Sepeda saya, sebuah sepeda lawas, Jengki, warna hijau,
merek Phoenix, buatan China. Semula sepeda itu milik tetangga, nganggur,
berkarat. Istri saya yang kemudian menawar dan kemudian mereka sepakat dengan
harga Rp.250 ribu. Selanjutnya, sepeda
saya bawa ke bengkel sepeda dan saya menemukan sepeda yang sama tipe dan
merknya. Dari keduanya saya ambil bagian mana yang masih baik dan akhirnya
dengan tambahan Rp.100 ribu saya dapatkan sepeda yang layak jalan.

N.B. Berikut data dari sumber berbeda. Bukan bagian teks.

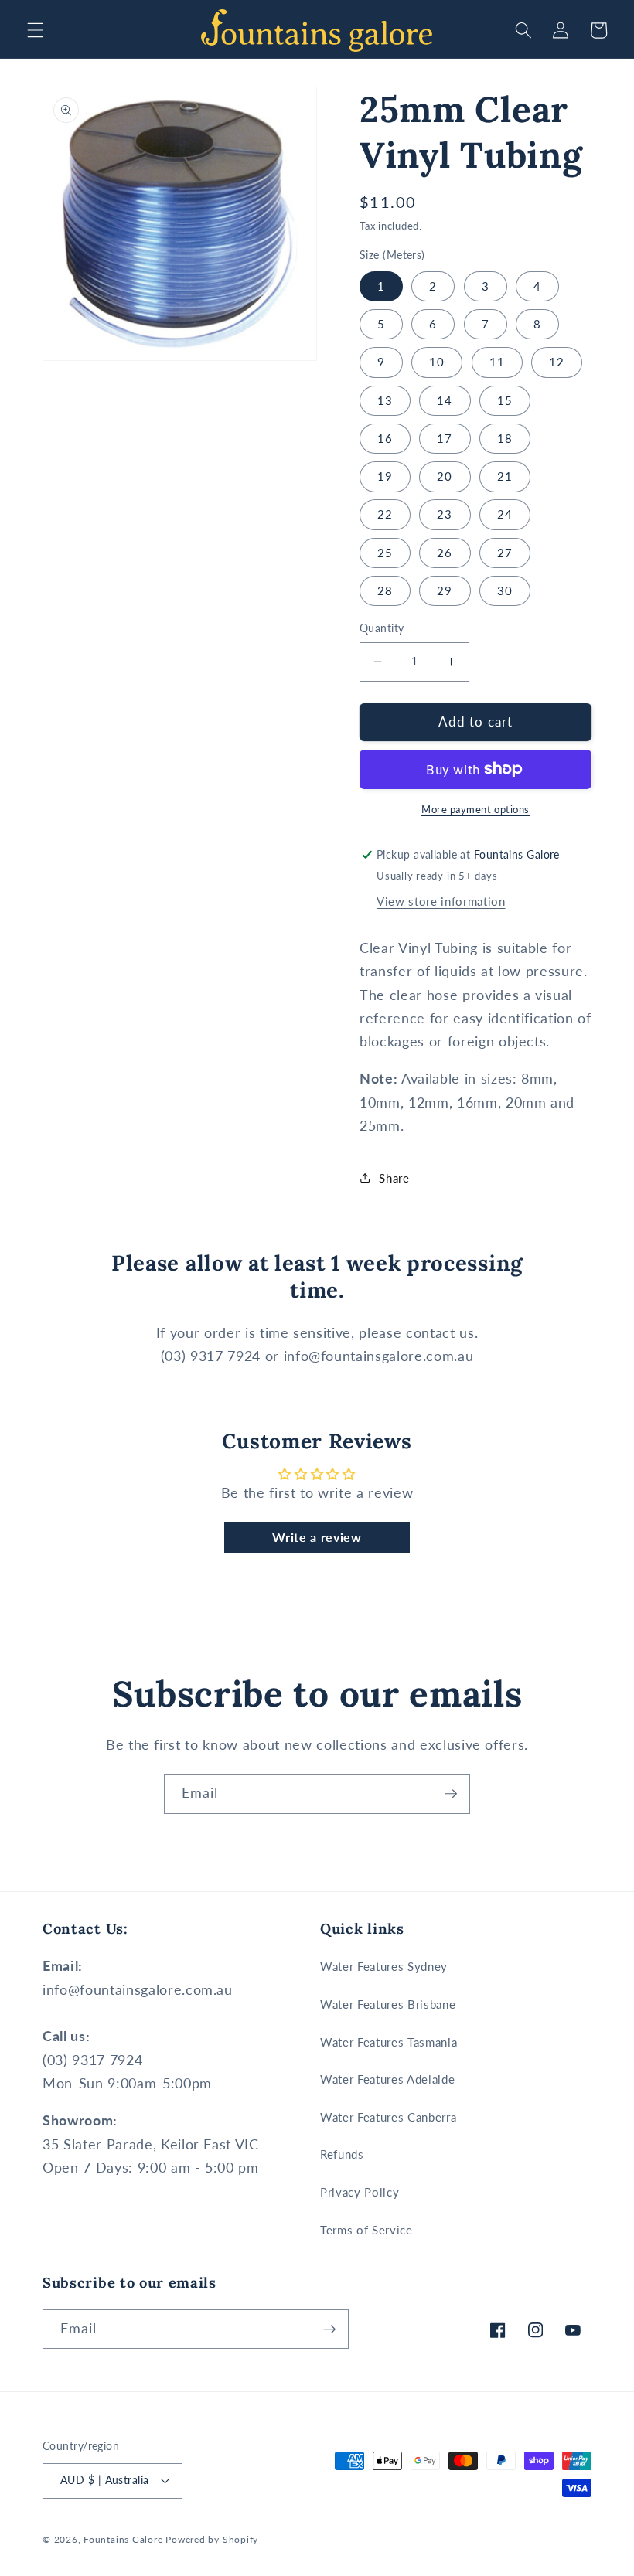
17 (444, 438)
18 (505, 438)
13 (385, 400)
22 (385, 514)
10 (437, 362)
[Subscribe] (450, 1794)
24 (505, 514)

Sekalipun sepeda itu sudah tua, namun setelah saya coba
gosok dengan KIT, cukup kinclong juga, kecuali bagian-bagian nyang sudah
terlanjur berkarat. Agar semua bagian yang bergerak bisa mulus, saya memakai pelumas
“organik”, yaitu jelantah sisa
penggorengan yang saya saring sebelum saya masukan ke kaleng pengoli. Lumayan
irit sambil memanfaatkan limbah dapur.
Nah, yang saya sampai saat ini hampir putus asa ialah
bagaimana menghilangkan bunyi dari Kating Kast. Sudah saya coba berbagai cara,
tapi bunyi itu tetap muncul saat rantai berputar dan menggesek Kating Kast.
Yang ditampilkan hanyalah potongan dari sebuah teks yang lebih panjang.